Railway operators have cancelled 46 international routes since early December.
By Katica Djurovic for Southeast European Times in Belgrade -- 08/01/13
Numerous international train routes in Southeastern Europe have been cancelled in the past month. [Katica Djurovic/SETimes]
Citing economic difficulties and low numbers of passengers, railway operators in Southeastern Europe cancelled 46 international routes since early December. The cancellations are a sign of the broader trouble faced by the region's rail system, which has received little investment since the early 1990s. The average age of train cars is 30 to 45 years, and as result, the railways are not fuel efficient and often unreliable.
There is currently only one train that connects Croatia and Western Europe with Serbia and only one connecting Hungary and Serbia. There are no international trains from Bosnia and Herzegovina (BiH), Istanbul or Bucharest. Greece suspended all international railway routes in 2010 because of financial losses.
According to official data, only 2.5 percent of the Serbian rail network can reach speeds of 100 to 120 km/h. A quarter of Serbia's trains can go only 30 km/h. Nebojsa Bojovic, a professor at the University of Belgrade's Faculty of Transport and Traffic Engineering, said Serbia's government should do more to support the rail system.
"There is no competition, no market or business model of organisation," Bojovic said. "The state should help through the public service obligation mechanism which was adopted by Serbia in 2005, but unfortunately is not implemented."
While Serbian railways must pay to use international infrastructure, foreign trains entering the country do not pay the fee because it is not required under Serbian law.
Until recently, European railway administrations collected the cost of infrastructure for all international trains that used their lines. But it is becoming almost a regular practice for countries to subsidize less international passenger traffic and charge fees from rail stakeholders for the use of railway infrastructure.
The railway routes to the Western Balkans and Western Europe were suspended after the Croatian railways instituted a 700,000 euro annual fee for access to rail infrastructure, which was too expensive for Serbian and BiH railways. The average annual fee in other countries is between 800,000 and 1 million euros.
Mihaela Tomurad-Susac, spokesperson of the Croatian railways told SETimes that losses from international lines vary from about 99,000 to 343,000 euros.
Many trains in the region are outdated and fuel inefficient. [Gabriel Petrescu/SETimes]
"During the economic crisis and due to market conditions such losses cannot be ignored. We had to start charging fees," Tomurad-Susac said.
Bojovic said countries should work together on the improvement of regional railways.
"Isolated and small railways networks in the Balkans cannot be efficient," Bojovic said. "There is only one solution: market opening.
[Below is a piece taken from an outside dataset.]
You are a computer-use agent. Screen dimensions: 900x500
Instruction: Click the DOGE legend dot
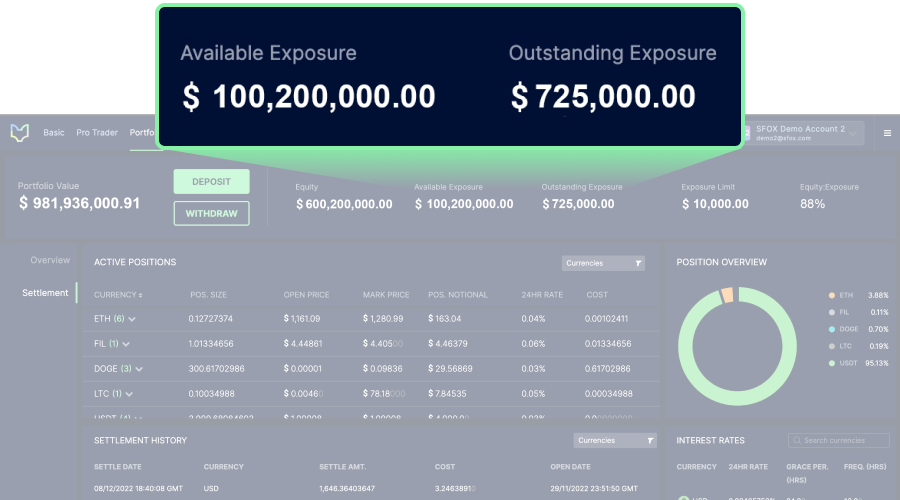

What we need is harmonisation of the railway system in order to achieve effects and increase efficiency."
In spite of recent cuts elsewhere, Romania's state-owned CFR Calatori railway company is trying to re-open international lines. Ştefan Roşeanu, who was appointed general manager of CFR Calatori in the summer of 2012, has plans to expand.
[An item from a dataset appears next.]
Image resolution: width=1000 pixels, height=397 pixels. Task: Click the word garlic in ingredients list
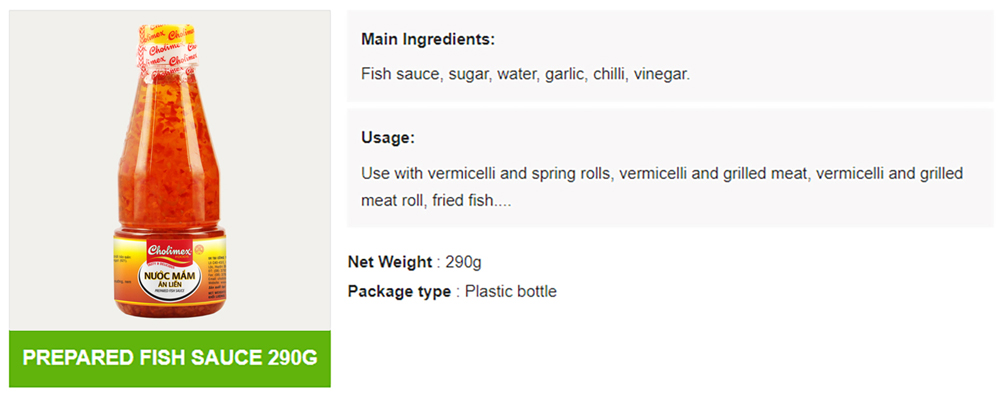point(565,74)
"We started to improve the operations of trains in relationship with Hungary," Roşeanu told SETimes. "In the next month we want to start new services in the western part of Romania, to connect Serbian and Romanian cities by trains, as there is a high demand. As soon as the second bridge between Romania and Bulgaria will become operational we will bring new trains to connect Bucharest and Craiova from Romania to Vidin and other Bulgarian cities.
"We have a partnership with Moldavian administration to increase and develop new routes as we have a large community near the border with relatives in the other country, but we also expect to bring tourists."
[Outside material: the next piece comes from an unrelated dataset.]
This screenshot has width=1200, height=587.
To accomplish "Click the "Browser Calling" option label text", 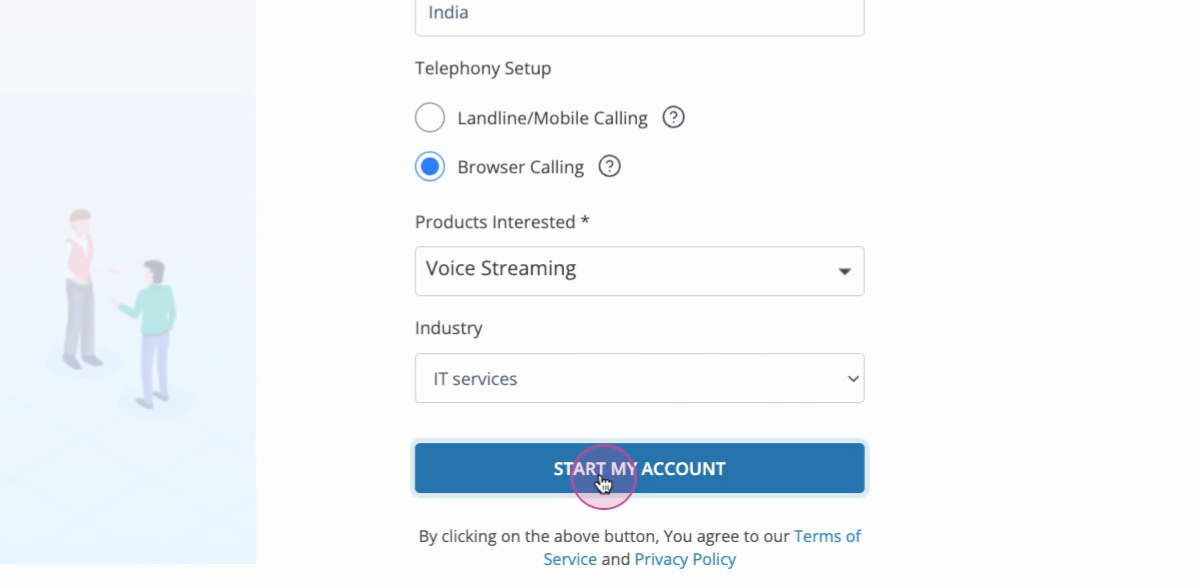I will (520, 167).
Damir Galo, 26, a veterinary technician from Novi Sad travels often to Hungary to visit his relatives and uses only trains.
"Railway transport is not promoted enough," Galo told SETimes. "It should be a backbone of [regional transportation] since it is cheaper than buses or cars. Everywhere in Europe, railway is comfortable, good quality and safe, while our trains are always late, dirty and dangerous. In the Balkans, trains are for those who have no other option and no money, but have plenty of time to waste."
SETimes correspondent Gabriel Petrescu in Bucharest contributed to this report.